A Trial of Apple Leaf Dye

So it's goodbye to George Cave, Katy, Sunset and Deacon.  In May, I should be soft pruning the espalier apples, pinching out growing tips that would overburden the frame and rubbing off the aphids.  No greenfly, but no apples to come this year. Within a fortnight, all four trees have to come out for the digger to complete the footings for a garden wall.  

It seems a bit like rendering the children down for soap, but I plan to keep the wood and use the bark to make dye baths in winter.  In her book, Wild ColourJenny Dean writes that apple leaves will give shades from mustard to brown, depending on the season they are picked.  Before I add leaf picking and drying to my to do list, I thought I would run a trial of spring apple leaf dye.  I picked about 300g of fresh leaves, put them in a cloth bag and jumped up and down on it to break them up a bit.  The bag went in a bowl of water on Saturday, by Sunday, the water had a significantly yellow tinge.

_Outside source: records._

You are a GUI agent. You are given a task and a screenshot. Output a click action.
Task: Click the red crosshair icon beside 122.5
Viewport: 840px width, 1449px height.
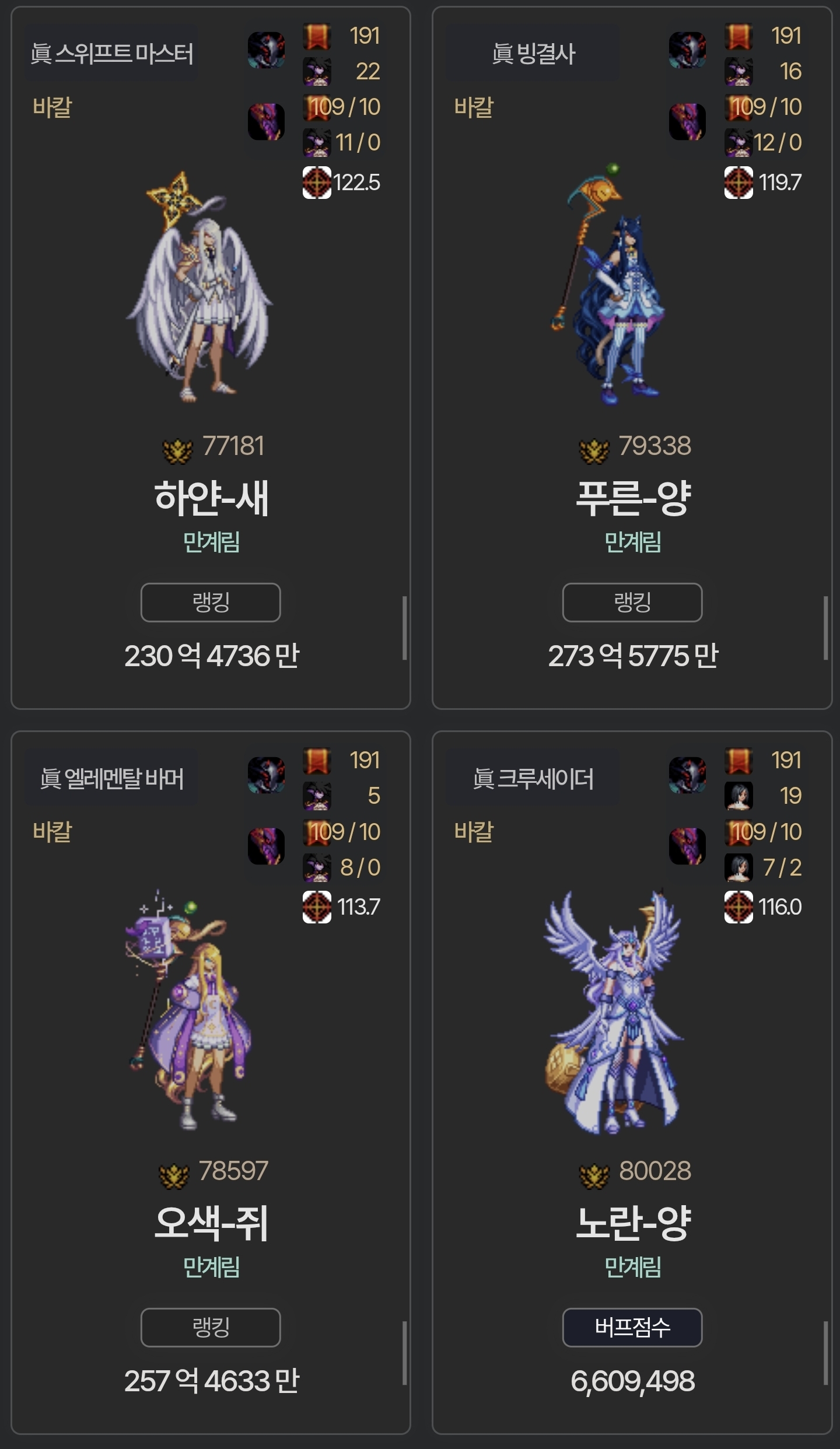click(x=317, y=183)
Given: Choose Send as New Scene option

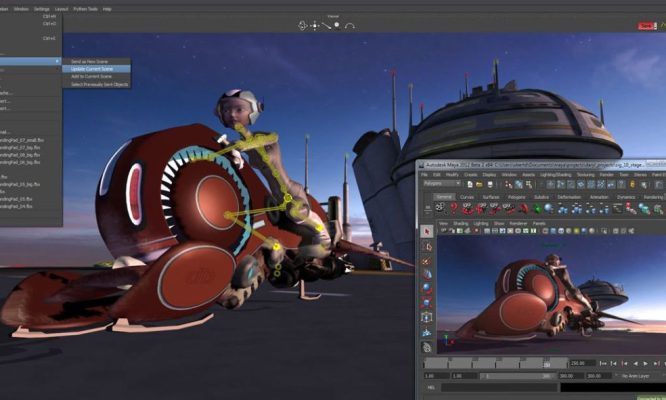Looking at the screenshot, I should coord(90,60).
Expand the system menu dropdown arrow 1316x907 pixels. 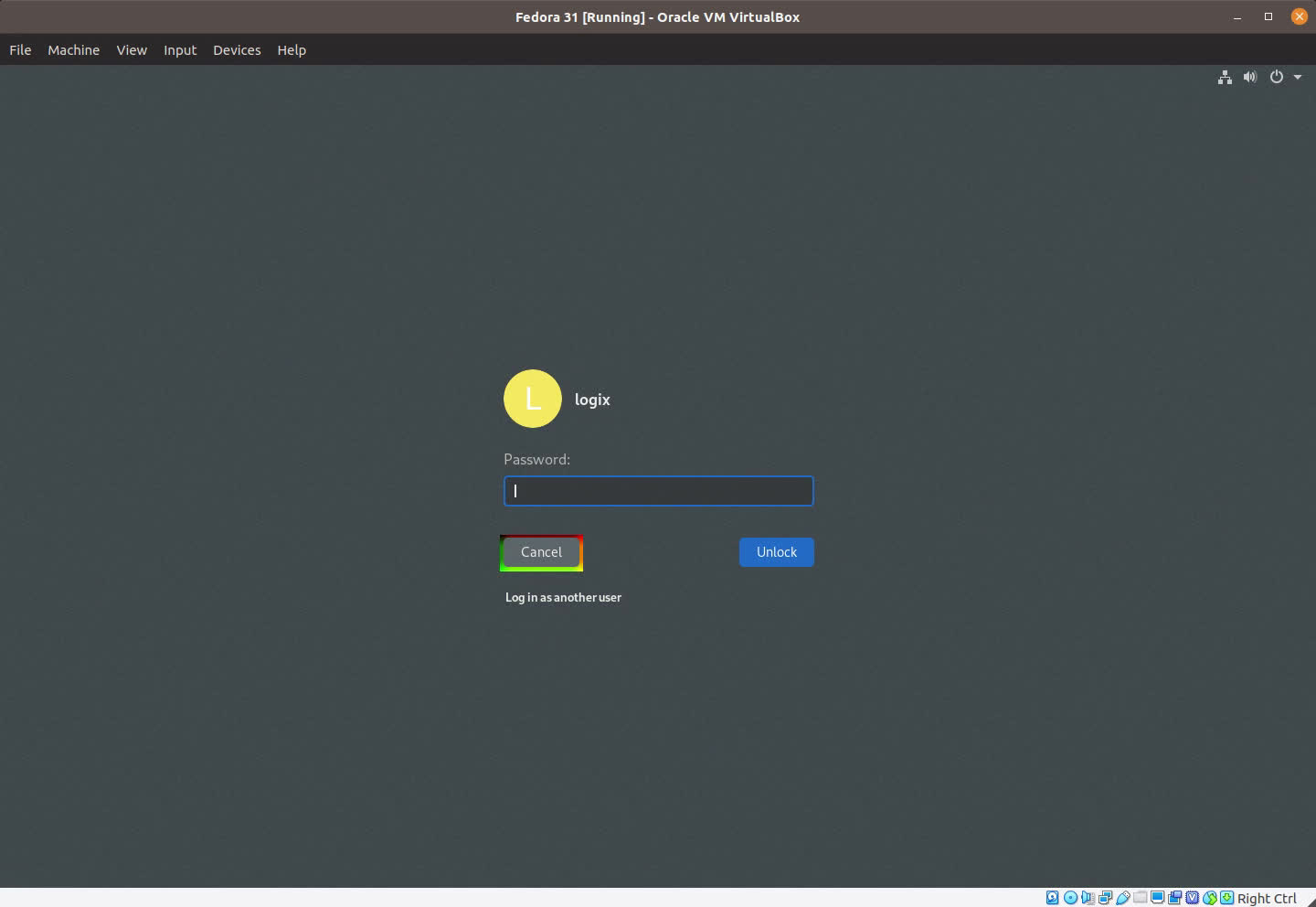(x=1298, y=78)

Seemed to be worth proceeding, so Tuesday I gave the whole lot a couple of hours simmer.

At Wonderwool, BarberBlackSheep had a small display of skeins of Gotland fleece blended with other wools. Some had been dyed.  The greys of the Gotland harmonised the dye colours.  Though the term is 'saddening', the effect is far from miserable. 
I have been practicing spinning semi-worsted with Gotland blended with some of the rougher white wool I sorted out from a Jacob fleece. The first sample for the trial is a 25g skein of this wool. Coarse wool and low twist has made it very hairy, think I might increase the twist for the next practice run. The other two skeins are pure new wool double knitting from  
All were mordanted with Alum and Cream of Tartar.  Total weight 75g, so the ratio of fresh leaves to dry wool was 4 to 1.

On Wednesday, once the pot had cooled, I drained and squeezed out the bag of apple leaves.  The water had gone an unappetising murky yellow. Anyone looking at it would agree this horse was not fit for work.

I put in the wool and simmered for a couple of hours then left it to cool overnight.
After my experience with the larch bark dye changing colour in the wash, thanks to the alkaline nature of washing powder, I have decided to treat  some of all my dye skeins with an alkali afterbath.  That way, I can predict what would happen if I dyed wool for something I intend to wash.  I made an alkali solution of cold water with half a teaspoon of soda ash and left one skein in it for half an hour or so, then rinsed with plain water.
Sure enough, there was a significant colour change.

Here are the final apple leaf dyed skeins.
Far left is the original dye bath only.  Middle is the Gotland/Jacob blend and though the spinning isn't great and the colour is not wildly exciting, I do like the saddening effect. Nearest is the skein that had an alkali afterbath, much brighter and stronger colour, although in practice, some more dye appeared to leak out into the alkali bath.

Fair play to Jenny Dean, the spring apple leaf dye colour really is like mustard.  I think I will dry a big bag of leaves and store them in the loft for winter.  Before New Year, I shall plant a Brave New Avalon. 


  1. These colours are gorgeous - well done!

    1. Thanks - I have just sawn down Deacon to the stump, but its leaves are in the bag and I'm going to use the frame for a trellis.

  2. Excellent idea - waste not want not!

  3. In the bottom picture you have 2 skeins. One a brighter mustard than the other. What made the difference? Soak time? Amount of alkali?

  4. The brighter skein had a soak in alkali after dyeing, the duller skein is the same dye bath but no alkali treatment.